TEXT PASSAGE:

________

Forgiveness, on the other hand, is a declaration of emotional independence.

The burden of resentment

When we decide not to forgive, we literally carry an emotional backpack on our shoulders. That backpack weighs on our backs, but also on our hearts, minds and bodies. As psychiatrist and author David R. Hawkins states, resentment anchors our lower energies, keeping us trapped in states of guilt, fear and sadness.

Sometimes we feel that we cannot forgive because we believe that, if we did, we would be minimizing the damage or betraying ourselves. But in reality, forgiveness does not erase the past: it frees our future.

Why is it so hard to forgive?

The difficulty in forgiving is rooted in several factors:

  • The pain still open: Sometimes the wounds have not healed, and forgiveness seems impossible.
  • The sense of justice: We believe that the other person must “pay” or acknowledge his or her guilt.
  • Victim identity: Without realizing it, we may feel that staying in pain gives us an identity, makes us feel accompanied by the sympathy of others.
  • Fear of being vulnerable: Forgiving implies opening the heart again.

Neuroscience researcher Dr. Joe Dispenza explains that each repeated thought creates neural grooves. If we repeat thoughts of anger or hurt, the pathways of resentment are strengthened, making us relive the hurt over and over again as if it were an endless loop.

Breaking that cycle is possible, and it starts with a conscious choice.

The true meaning of forgiveness

To forgive is not to forget. Nor does it mean denying the harm or necessarily reconciling with the one who hurt us.

To forgive is to decide that we no longer want to carry that energy. It is to let go of the need for revenge, for recognition, for external reparation, in order to begin to give ourselves internal healing.

________

INFORMATION SHOWN:
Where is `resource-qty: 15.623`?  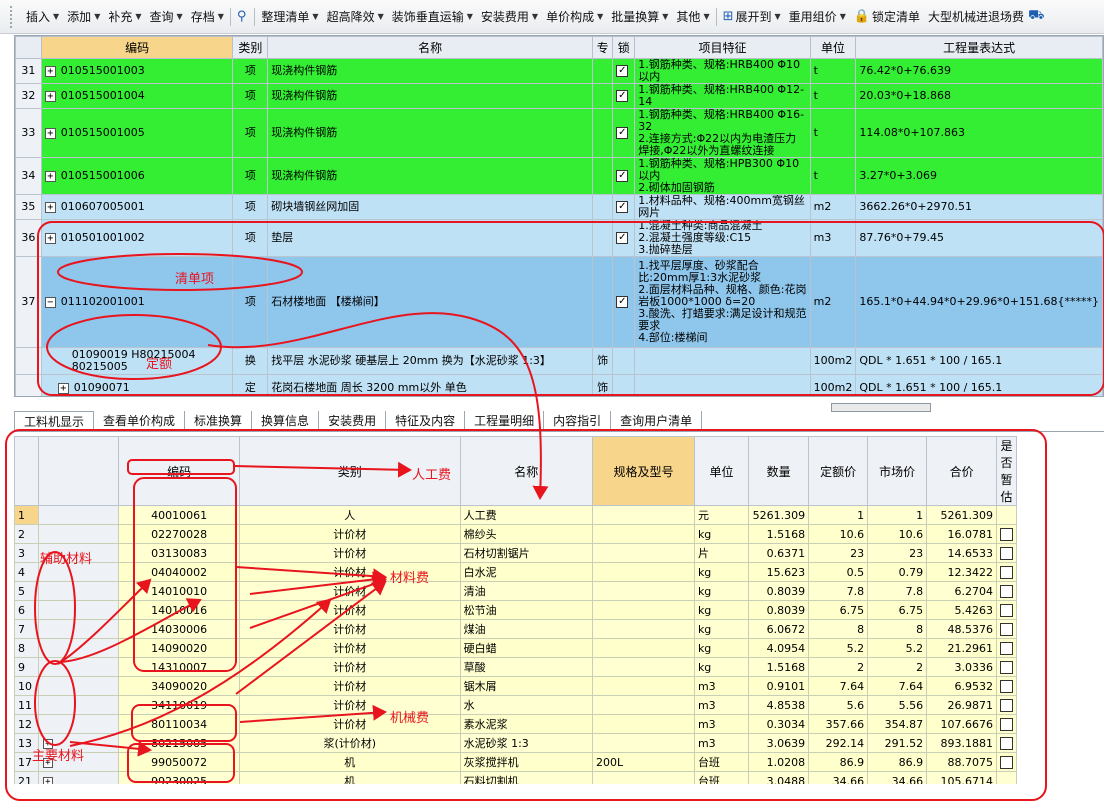 resource-qty: 15.623 is located at coordinates (779, 572).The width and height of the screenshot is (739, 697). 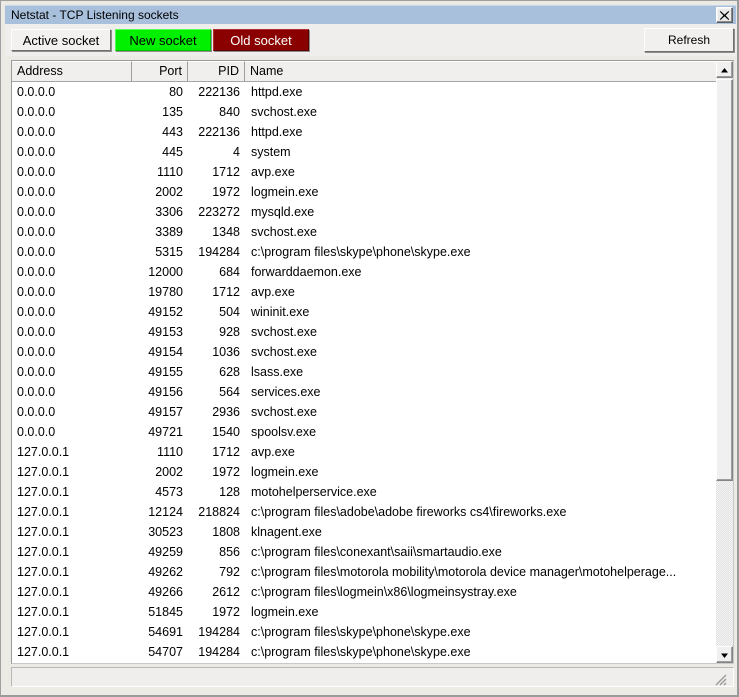 I want to click on cell-port: 2002, so click(x=169, y=192).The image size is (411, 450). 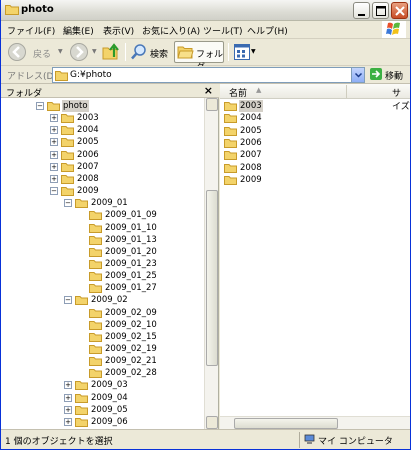 I want to click on close-button, so click(x=400, y=10).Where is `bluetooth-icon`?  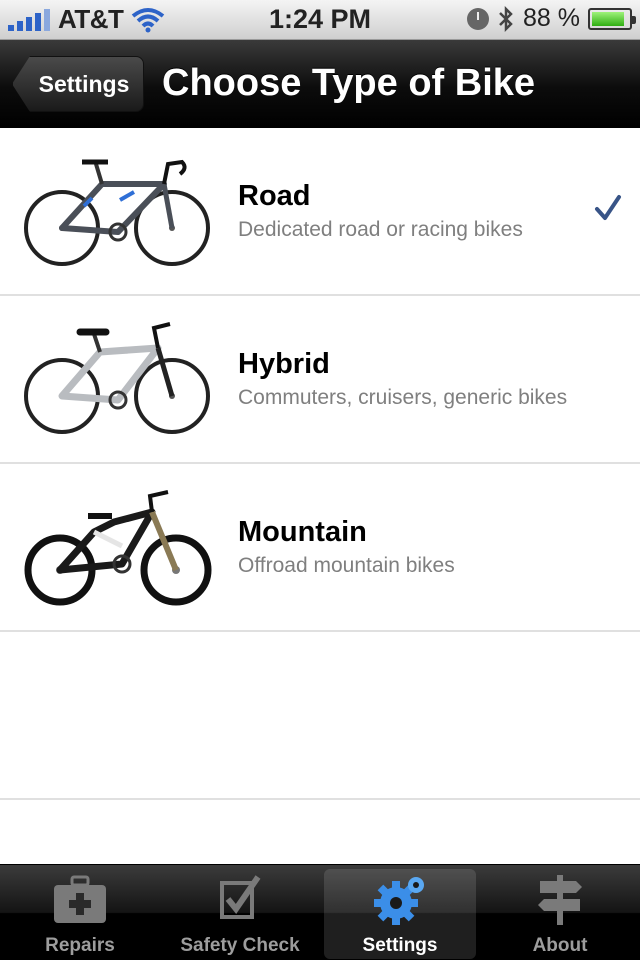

________

WHAT TO DO:
1) Could you transcribe the forgiveness text between "Breaking that cycle" and "who hurt us.", inclusive?
2) Can you write the next part of the forgiveness text, picking up after its final sentence?

EXERCISE RESPONSES:
1)
Breaking that cycle is possible, and it starts with a conscious choice.

The true meaning of forgiveness

To forgive is not to forget. Nor does it mean denying the harm or necessarily reconciling with the one who hurt us.

2)
The first step toward profound change is to realize that everything we seek outside, we can actually give ourselves: validation, love, recognition.

The art of liberation

Here I share with you some keys that illuminate the path of forgiveness:

Accepting the pain

We can't heal something we deny. Recognizing that we've been hurt is the first act of self-love.

Understanding the wound

Every destructive action stems from an unhealed internal wound. “Whoever wounds is wounded”, says popular wisdom. Not to justify, but to understand from a broader perspective.

Unhooking the story

We are not what happened to us. We are what we decide to be from it.

Giving meaning to the experience

What did this wound teach me? What aspects of me were strengthened?

Consciously letting go

It can be through a ritual, a burning letter, a liberation meditation, or a symbolic family constellation. The external act helps the soul anchor the internal decision.

Forgiveness in the body

It's no coincidence that when we let go of resentment, we feel lighter, our sleep, our digestion, even our physical pain improves.Neuroplasticity, as Dispenza explains, allows our brain to create new connections. Every time we choose thoughts of peace instead of resentment, we are literally reprogramming our being.

What if I can't forgive?

There are deep wounds that require their own healing rhythm. Don't force it. Sometimes, the first step is simply wanting to forgive... even if you can't yet.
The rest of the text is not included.